Young Meepa Doesn’t Flinch on MXTPE #3: dystopia… Pt. 1

Young Meepa Doesn't Flinch on MXTPE #3: dystopia… Pt. 1

Some artists make music to comfort you. Young Meepa makes music to make you sit with something. On MXTPE #3: dystopia… Pt. 1, the third chapter in his growing mixtape series, he doubles down on that instinct—and the result is his most expansive, unsettling work yet.

Where MXTPE #1: birth laid the groundwork and MXTPE #2: misanthropy sharpened the knife, dystopia… Pt. 1 steps back to take in the wider scene. The focus shifts outward—away from personal survival and toward something bigger and harder to name: the ambient dread of systems that don't work, environments that feel increasingly hostile, and a present moment that's difficult to make sense of without a certain amount of darkness.

The production matches that mood without trying to force it. It's spare where it needs to be, giving Young Meepa's voice room to land. No cheap hooks are pulling you along—just space, and what you do with it.

That restraint pays off across the tracklist. "When I Die" moves slowly, almost quietly, carrying a weight that accumulates rather than announces itself. It doesn't reach for drama. It just sits with the truth of the thing. "Cops Need Not Apply (Get a Real Job)" operates on different fuel entirely—direct, pointed, more than a little confrontational. Together, they capture something essential about how this project works: the personal and the political don't take turns here. They bleed into each other.

That's what gives dystopia… Pt. 1 its coherence. Young Meepa isn't drawing a line between his inner life and the world outside it. He's treating them as the same conversation—which, honestly, they are. The result feels less like a concept project and more like a document.
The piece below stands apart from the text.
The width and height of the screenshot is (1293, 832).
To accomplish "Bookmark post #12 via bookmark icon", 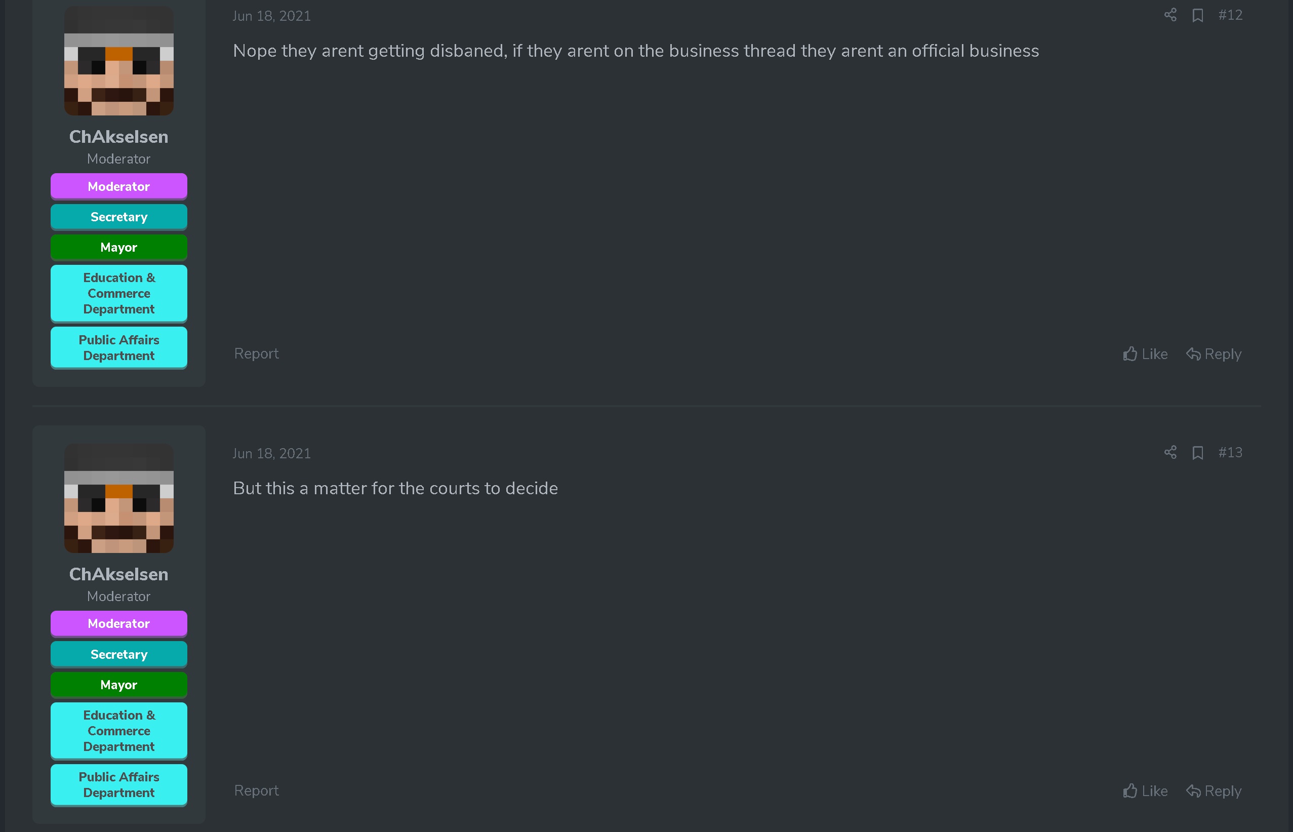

Structurally, the mixtape trusts its own instincts. Songs resist easy resolution. Transitions don't announce themselves. The whole thing moves on feeling rather than formula, which makes it harder to anticipate and easier to get lost in.

Being the first half of a two-part release, none of this is meant to resolve. Dystopia… Pt. 1 ends the way the moment it describes tends to feel—uncertain, unfinished, still in motion. Young Meepa isn't offering an exit. He's just making sure you can't look away.